2.4. Statistical analysis
Before performing statistical analyses, trials with reaction times (RTs) exceeding ±3 standard deviations (SD) from the mean were excluded as outliers and removed from the RT and accuracy analyses. Outliers comprised less than 1% of the trials for each group and condition.
No formal sample size calculations were made as this was a pilot study. Statistical analysis was performed with SPSS version 22.0. Descriptive statistics such as mean, range, SD, and percentages were calculated. We used the unpaired t-test to test group differences in baseline statistics. Between-subject analyses of variance, with one between-group factor (intervention vs control group) and one within-subjects/repeated measures factor (baseline vs follow-up), were conducted to assess the effect of the intervention on participants’ scores on sleep, arousal, mood, and cognitive performance. The main effects on time and group, and the interaction effects (group × time) are reported. When the interaction effects were significant, a simple effect analysis was conducted.
Results
The demographic information and characteristics of participants are reported in Table 1. No significant differences between the groups at baseline were observed.

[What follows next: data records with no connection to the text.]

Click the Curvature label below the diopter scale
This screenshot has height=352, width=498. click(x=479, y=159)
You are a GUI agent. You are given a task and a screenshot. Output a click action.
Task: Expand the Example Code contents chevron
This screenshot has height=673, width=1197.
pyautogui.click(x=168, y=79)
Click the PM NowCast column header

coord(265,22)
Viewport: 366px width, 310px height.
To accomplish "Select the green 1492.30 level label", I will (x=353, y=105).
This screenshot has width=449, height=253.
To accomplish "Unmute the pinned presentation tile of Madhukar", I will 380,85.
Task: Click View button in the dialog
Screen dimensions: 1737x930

Table 1. Baseline demographics and clinical characteristics.
| Intervention group N = 19 |
Control group N = 19 |
P | |
|---|---|---|---|
| Sex | 0.728 | ||
| Male | 12(63.2%) | 14(73.7%) | |
| Female | 7(36.8%) | 5(26.3%) | |
| Age | 20.95±2.068 | 21.37±2.63 | 0.587 |
| Marital status | 0.486 | ||
| Single | 19(100%) | 17(89.5%) | |
| Married | 0(0%) | 2(10.5%) | |
| Coffee consumption | 0.115 | ||
| Never or seldom | 9(47.4%) | 12(63.2%) | |
| Sometimes | 10(52.6%) | 5(26.3%) | |
| Often or always | 0(0%) | 2(10.5%) | |
| Tea consumption | 0.743 | ||
| Never or seldom | 7(36.8%) | 9(47.4%) | |
| Sometimes | 12(63.2%) | 10(52.6%) | |
| Often or always | 0 | 0 | |
| Smoking status | 0.486 | ||
| Never or seldom | 19(100%) | 17(89.5%) | |
| Sometimes | 0 | 0 | |
| Often or always | 0 | 2(10.5%) | |
| Alcohol consumption | 0.295 | ||
| Never or seldom | 15(78.9%) | 11(57.9%) | |
| Sometimes | 4(21.1%) | 8(42.1%) | |
| Often or always | 0 | 0 | |
| Duration of mobile phone use in one day (hours) | 5.47±1.87 | 5.82±3.31 | 0.698 |
| Duration of mobile phone use during bedtime (hours) | 1.47±1.08 | 1.39±0.68 | 0.809 |
3.1. Sleep
There was a significant interaction between groups and time regarding sleep latency, sleep duration, and PSQI scores (Table 2). Analysis of the simple effect test results for sleep latency showed a significant difference in the between-group post-test (p = 0.049) and a significant difference (p<0.01) over time in the intervention group (Fig 2A). Analysis of the simple effect test results for sleep duration showed a significant difference (p = 0.035) over time in the intervention group (Fig 2B). Analysis of the simple effect test results for PSQI scores showed a significant difference in the between-groups post-test (p<0.01) and a significant difference (p<0.01) over time in the intervention group (Fig 2C).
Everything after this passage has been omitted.